CENTENNIAL, Colo. -- Karl Pierson, the 18-year-old student who attacked Arapahoe High School on Friday, intended to hurt many more people than just his one victim, Arapahoe County Sheriff Grayson Robinson said Saturday.
Apparently taking revenge for a punishment he received from debate coach Tracy Murphy in late September, Pierson arrived at the school about 12:30 p.m. Friday.
Armed with a pump-action shotgun, a bandoleer filled with ammunition, a machete and a backpack containing three Molotov cocktail-style explosives, the shooter parked his car along the curb in the student lot, then entered a door adjacent to the library on the north side of the building, Robinson said.
"It is our strong belief that he came to the school with that weapon and with multiple rounds ... to cause harm to a large number of individuals," Robinson said. "His intent was evil."
The shotgun and ammunition were purchased legally at local retail stores, Robinson said. Pierson bought the gun on Dec. 6 and picked up the ammunition on his way to school Friday, police found.
Including the shot that killed him, the shooter fired six total rounds, three of them random blasts down hallways, Robinson said.
Early on, Pierson approached senior Claire Davis, 17, and shot her at close range, police said. In a statement read by Robinson, Davis's parents said that first responders and the trauma team at Littleton Adventist Hospital had saved her life, but that she remained in critical condition with severe head trauma.
"She needs your continued prayers," it said.
So far, police do not believe the two students knew each other, Robinson said.
"Claire Davis is a young woman of principle, and she is a young woman of purpose," Robinson said. "She is an innocent young lady and she was an innocent victim of an evil act of violence."

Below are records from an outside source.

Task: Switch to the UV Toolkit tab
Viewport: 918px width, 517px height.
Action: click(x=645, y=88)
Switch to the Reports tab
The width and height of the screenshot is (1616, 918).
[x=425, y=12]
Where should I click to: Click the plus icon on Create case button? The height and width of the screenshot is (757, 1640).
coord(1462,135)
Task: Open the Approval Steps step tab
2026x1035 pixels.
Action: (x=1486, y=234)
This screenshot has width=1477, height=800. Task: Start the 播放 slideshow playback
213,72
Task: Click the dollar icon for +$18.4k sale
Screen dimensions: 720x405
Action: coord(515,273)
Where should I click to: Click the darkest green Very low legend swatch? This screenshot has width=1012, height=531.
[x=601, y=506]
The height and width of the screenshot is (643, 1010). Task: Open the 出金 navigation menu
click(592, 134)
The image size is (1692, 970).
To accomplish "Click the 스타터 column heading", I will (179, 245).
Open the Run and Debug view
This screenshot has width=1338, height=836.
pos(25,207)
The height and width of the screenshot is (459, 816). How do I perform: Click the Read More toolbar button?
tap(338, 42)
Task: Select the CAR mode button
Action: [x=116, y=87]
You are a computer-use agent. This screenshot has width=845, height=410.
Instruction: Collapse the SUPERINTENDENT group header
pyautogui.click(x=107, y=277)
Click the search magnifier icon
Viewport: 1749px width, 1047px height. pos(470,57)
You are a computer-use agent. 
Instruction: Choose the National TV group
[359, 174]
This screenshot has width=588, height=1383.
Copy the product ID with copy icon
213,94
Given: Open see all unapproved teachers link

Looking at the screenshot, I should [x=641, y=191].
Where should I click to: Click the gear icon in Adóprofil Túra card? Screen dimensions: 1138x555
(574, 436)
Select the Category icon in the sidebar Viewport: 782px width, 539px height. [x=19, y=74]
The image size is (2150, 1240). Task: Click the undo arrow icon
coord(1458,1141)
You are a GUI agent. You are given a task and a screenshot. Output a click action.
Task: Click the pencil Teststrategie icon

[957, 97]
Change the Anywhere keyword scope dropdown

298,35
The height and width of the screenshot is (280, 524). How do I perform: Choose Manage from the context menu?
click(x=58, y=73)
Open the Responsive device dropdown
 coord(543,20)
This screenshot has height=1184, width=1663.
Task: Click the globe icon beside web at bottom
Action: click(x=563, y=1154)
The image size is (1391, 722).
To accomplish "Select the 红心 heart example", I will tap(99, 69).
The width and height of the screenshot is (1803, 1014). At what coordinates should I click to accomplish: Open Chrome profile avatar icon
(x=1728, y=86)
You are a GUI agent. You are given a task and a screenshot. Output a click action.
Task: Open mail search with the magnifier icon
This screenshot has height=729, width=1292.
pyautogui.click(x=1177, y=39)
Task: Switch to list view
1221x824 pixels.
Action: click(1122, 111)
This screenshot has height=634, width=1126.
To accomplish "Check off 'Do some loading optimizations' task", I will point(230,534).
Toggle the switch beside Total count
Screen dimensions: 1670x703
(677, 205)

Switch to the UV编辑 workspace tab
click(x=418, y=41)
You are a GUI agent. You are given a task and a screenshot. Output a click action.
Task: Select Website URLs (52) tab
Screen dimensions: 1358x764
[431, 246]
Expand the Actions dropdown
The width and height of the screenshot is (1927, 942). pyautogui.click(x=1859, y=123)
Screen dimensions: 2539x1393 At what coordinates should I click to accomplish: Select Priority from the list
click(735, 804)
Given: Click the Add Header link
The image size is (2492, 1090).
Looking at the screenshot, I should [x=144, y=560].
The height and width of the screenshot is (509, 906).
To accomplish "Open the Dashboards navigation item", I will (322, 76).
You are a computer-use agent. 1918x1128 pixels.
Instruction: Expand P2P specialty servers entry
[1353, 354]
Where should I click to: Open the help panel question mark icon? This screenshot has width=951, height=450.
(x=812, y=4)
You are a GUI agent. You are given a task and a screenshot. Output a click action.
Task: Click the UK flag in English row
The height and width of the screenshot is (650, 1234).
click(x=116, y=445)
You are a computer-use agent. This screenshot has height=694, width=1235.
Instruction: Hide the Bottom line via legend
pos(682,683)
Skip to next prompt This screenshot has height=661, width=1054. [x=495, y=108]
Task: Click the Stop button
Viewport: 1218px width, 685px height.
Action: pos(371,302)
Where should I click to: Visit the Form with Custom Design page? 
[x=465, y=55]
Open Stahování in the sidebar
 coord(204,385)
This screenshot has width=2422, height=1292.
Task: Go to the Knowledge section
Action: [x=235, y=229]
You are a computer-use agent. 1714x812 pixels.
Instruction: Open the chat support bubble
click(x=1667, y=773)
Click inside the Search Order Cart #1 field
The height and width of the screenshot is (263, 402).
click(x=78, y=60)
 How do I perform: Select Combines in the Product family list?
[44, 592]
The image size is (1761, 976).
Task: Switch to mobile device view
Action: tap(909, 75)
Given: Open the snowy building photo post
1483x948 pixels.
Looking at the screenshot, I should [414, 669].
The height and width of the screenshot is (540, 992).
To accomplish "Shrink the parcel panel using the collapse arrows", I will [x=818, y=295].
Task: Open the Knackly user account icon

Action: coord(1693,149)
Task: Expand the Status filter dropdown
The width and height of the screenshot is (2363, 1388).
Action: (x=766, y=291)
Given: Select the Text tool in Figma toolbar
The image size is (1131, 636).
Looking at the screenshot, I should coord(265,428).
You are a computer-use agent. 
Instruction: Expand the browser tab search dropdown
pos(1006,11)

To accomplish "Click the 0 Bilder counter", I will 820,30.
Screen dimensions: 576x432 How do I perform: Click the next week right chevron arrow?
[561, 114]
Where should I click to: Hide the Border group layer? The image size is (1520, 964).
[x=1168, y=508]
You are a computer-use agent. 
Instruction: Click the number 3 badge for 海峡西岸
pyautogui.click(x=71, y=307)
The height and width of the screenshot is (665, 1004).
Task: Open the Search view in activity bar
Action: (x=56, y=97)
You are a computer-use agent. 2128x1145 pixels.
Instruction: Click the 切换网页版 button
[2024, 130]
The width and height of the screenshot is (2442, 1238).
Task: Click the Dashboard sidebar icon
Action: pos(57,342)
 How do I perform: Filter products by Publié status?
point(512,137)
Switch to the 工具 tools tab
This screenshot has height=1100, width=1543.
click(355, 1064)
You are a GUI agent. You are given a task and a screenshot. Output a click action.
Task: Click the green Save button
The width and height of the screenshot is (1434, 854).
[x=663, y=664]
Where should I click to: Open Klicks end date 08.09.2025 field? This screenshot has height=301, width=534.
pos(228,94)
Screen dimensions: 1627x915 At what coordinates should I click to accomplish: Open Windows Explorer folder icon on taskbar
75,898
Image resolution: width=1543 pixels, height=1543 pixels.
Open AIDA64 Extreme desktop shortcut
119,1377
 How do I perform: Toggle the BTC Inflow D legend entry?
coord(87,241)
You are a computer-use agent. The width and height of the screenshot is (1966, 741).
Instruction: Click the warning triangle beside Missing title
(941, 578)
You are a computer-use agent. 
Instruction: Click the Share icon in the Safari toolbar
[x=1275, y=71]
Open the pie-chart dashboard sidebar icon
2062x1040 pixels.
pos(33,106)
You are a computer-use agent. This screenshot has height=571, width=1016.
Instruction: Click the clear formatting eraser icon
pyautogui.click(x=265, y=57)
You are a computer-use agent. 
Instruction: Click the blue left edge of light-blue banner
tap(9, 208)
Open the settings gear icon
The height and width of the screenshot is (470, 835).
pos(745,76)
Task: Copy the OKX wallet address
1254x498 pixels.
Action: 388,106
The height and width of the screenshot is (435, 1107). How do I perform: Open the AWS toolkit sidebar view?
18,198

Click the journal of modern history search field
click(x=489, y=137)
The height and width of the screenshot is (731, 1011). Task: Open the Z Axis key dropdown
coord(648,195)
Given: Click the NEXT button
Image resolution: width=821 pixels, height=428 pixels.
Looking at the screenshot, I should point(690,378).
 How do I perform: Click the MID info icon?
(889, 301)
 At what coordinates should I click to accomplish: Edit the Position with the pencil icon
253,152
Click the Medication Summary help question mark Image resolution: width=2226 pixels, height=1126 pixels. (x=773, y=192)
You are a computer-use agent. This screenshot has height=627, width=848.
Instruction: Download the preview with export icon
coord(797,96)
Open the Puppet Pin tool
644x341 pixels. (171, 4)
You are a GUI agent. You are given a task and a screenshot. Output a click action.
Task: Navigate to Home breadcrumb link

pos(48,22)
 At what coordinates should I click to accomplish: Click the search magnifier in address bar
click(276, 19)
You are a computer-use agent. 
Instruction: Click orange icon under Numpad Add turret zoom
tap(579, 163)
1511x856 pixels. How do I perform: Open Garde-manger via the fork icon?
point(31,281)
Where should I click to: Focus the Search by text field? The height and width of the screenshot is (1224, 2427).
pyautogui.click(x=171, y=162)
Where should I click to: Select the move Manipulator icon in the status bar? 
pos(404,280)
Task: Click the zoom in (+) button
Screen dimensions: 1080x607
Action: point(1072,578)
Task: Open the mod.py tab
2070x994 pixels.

A friend sitting near Davis was covered in blood, prompting medics to take her to the hospital and list her as injured. It was later determined that she was not physically hurt.
Earlier, police had said Davis was 15 years old.
The shooter proceeded to the library, where he thought he would find the staff member he was targeting, Robinson said. However, a janitor initiated a lockdown and Murphy was able to escape as Pierson entered the room, investigators said.
Robinson characterized the decision to leave as “tactically the most important decision he could have made.” The staffers hoped the shooter would follow them away from the school, Robinson said.
Pierson then set off one of his explosives, filling the space with smoke and setting at least three bookcases ablaze, Robinson said.
An armed school resource officer was talking to school administrators down the hall from the library, police said. Upon hearing a commotion and, soon after, gunshots, the SRO and several other adults raced to the library, Robinson said.
Upon hearing the SRO enter, Pierson realized he was cornered, Robinson said. The shooter then reportedly turned his gun on himself.
"We believe that the response from the school resource officer ... was absolutely critical to the fact that we did not have additional injury and/or death in this particular matter," Robinson said.
The entire attack lasted about 80 seconds and was largely captured on security video, police said.
Police were investigating at least four possible crime scenes in connection with the attack. The suspect’s car, found in the north student lot, was taken into custody, and his mother’s home in Highlands Ranch was boarded shut by investigators Saturday.
So far, it appears that Pierson acted alone, Robinson said. The student reportedly made threats in September after an incident with a staff member related to the debate team, of which Pierson was a member.